Evan Glodell wrote, directed and stars in this low, low, low budget (how low? –how about $17,000 low) saga about twentysomething friends Woodrow and Aiden (played by Glodell and his real-life compadre Tyler Dawson) who tool around cruddy Ventura, California in a custom tooled muscle car, drinking and talking about the apocalypse. The shy Woodrow meets the sharp blonde Milly (Jessie Wiseman) cute (at a cricket eating contest in a local bar), falls for her and begin spending time with her. The relationship spurs bad vibes from Aidan and Milly’s friends, which leads to some nasty complications and ugly repercussions and in which reality and fantasy may or may not blend.

The movie, featuring references to Mel Gibson’s Mad Max films (in particular The Road Warrior), has been mostly praised for its in-your-face manner, Glodell’s deft handling of a cast of first-timers, and its unusual look—bleached out colors and in-and-out-of-focus visuals (often in the same frame) captured with a camera tricked up by Glodell.

Triple threat Glodell, now 31, shot Bellflower in his hometown of Ventura and nearby Oxnard over a three-year period. The initial $17,000 came from himself and his friends over that period, in dribs and drabs.

“I think I first wanted to be a filmmaker when I was 18, and I got to start when l when I was 21,” recalls Glodell, phoning in from Los Angeles. “I wrote Bellflower in 2003. We didn’t have any resources. We just started to shoot at the beginning of summer 2008, and it dragged on for 90 days. I just shot it with and for my group.”

The Road Warrior influences are obvious throughout the movie. There is talk of the apocalypse and that car—called the “Medusa”—is straight out of George Miller’s action masterpieces, a ‘72 Buick Skylark loaded with flamethrowers, front dash surveillance cameras and an integrated smoke screen generator.

“When I saw The Road Warrior for the first time, I was pretty excited,” recalls Glodell. While he’s fond of Mad Max and Mad Max Beyond Thunderdome, the third entry in the series, “It’s really all about the second film,” he says.

Since he worked with close friends on Bellflower, one wonders if the actors’ characters in the film are based on themselves. “The characters are based on people I knew,” says Glodell, who has completed another script he hopes to get underway after he’s done promoting Bellflower. “The line gets blurred. One character is based on my childhood best friend.”

Glodell claims he’s never had a strong desire to act—especially as the lead in his own film, but there really was no other choice the first time out, considering the tight budget.

“I was apprehensive about it,” he says. “It sounded like such a challenge, but I wanted to do it because I knew the script so closely. That was not the biggest logistical challenge with Bellflower, but the one I was most skeptical about. I don’t plan to do that in my second film.”
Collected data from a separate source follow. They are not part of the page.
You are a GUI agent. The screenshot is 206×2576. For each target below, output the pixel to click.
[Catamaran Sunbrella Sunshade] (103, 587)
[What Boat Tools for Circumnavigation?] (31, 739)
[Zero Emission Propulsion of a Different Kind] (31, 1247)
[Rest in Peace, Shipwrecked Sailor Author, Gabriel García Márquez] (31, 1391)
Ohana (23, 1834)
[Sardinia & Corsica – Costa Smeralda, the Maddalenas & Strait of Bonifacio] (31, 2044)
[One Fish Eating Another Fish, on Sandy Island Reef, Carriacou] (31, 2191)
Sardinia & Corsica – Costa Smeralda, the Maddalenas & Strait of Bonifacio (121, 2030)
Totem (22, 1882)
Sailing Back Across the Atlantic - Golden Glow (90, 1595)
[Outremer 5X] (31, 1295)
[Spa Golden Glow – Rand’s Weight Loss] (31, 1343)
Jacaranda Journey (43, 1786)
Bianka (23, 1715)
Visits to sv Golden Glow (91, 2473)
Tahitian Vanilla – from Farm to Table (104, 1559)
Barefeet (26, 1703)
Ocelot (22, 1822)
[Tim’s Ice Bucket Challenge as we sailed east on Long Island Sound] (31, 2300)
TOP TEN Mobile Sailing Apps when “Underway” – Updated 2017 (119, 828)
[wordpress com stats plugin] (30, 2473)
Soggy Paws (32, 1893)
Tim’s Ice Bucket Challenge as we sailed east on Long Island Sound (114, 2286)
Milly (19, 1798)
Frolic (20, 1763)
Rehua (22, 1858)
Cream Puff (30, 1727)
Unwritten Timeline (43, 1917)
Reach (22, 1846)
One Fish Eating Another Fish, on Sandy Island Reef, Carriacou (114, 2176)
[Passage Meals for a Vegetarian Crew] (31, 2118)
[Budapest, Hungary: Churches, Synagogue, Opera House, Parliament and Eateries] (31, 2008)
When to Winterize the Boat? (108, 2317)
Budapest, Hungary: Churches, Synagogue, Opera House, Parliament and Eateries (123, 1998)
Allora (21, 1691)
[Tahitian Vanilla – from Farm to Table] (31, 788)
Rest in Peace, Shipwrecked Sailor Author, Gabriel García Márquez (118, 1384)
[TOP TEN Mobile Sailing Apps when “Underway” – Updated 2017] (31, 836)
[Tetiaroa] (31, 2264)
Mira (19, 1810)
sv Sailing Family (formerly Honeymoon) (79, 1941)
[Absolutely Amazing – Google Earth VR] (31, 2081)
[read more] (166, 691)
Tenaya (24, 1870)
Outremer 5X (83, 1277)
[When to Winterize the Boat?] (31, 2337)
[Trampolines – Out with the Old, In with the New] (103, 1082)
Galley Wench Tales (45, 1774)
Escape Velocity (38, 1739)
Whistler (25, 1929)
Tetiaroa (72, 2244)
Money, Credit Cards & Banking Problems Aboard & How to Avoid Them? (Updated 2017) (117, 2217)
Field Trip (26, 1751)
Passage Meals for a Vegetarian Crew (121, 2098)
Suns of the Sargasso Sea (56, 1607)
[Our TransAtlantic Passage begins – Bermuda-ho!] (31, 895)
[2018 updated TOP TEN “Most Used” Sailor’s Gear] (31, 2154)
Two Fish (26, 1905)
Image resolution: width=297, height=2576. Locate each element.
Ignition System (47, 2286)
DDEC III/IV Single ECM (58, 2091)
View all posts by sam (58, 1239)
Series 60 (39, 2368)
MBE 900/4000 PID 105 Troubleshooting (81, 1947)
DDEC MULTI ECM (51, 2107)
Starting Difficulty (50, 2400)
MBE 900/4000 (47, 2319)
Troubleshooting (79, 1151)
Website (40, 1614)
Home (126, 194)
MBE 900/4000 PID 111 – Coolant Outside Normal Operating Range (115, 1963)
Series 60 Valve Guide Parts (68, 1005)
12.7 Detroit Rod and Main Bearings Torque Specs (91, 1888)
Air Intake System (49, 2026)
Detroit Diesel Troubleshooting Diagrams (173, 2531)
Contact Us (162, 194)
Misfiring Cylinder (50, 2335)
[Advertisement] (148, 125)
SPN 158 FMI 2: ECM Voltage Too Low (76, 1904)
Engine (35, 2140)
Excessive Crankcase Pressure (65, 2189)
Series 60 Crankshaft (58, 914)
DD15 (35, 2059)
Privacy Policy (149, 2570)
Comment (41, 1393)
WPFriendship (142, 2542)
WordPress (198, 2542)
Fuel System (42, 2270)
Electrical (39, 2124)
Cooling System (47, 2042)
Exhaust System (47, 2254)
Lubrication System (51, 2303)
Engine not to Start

In fact, the biggest challenge completing the film was its physical production and filming sans permissions and permits. “The main people on the film were like, ‘OK, if we were going to make the movie we were going to get things in the script that were real and dangerous.’ Luckily, I had time to be dangerous. I really thought we’d be arrested. I mean we were shooting guns at propane tanks, walking around with firearms and doing all sorts of crazy driving.”

Bellflower has it two ways: on one hand, it is edgy and nihilistic with outbursts of unsparing violence; on the other, it is surprisingly poignant, especially in its depiction of the romance between Woodrow and Milly and the bromance between Woodrow and Aidan.

But some critics have called the film’s depiction of women “misogynist,” something Glodell doesn’t agree with.

“We didn’t have much of that until recently,” Glodell says of the accusations. “It makes me sad because I am not a negative person and I don’t want to be known as bringing something into the world that is like that. I think they are wrong.

“I think it’s my fault they didn’t quite get it. Things are exaggerated in the film to help the relationship between its characters.”

Some see Bellflower as being an angry film with a nihilistic outlook, but Glodell begs to differ. “I am not an angry person,” he says. “There is one section of the film that I can say that has a lot of anger in it. But to say I am angry and the film is (angry) simply is the wrong interpretation.”

However, Glodell won’t argue that the film, like The Road Warrior, deals with issues relating to the apocalypse.

So, what does the actor-filmmaker think of the people who predict the world will end this year?

“That is so fascinating and so silly at the same time,” Glodell says. “Is it some secret society that believes in this stuff? I’m not sure what to think about it, but it is fascinating to me.”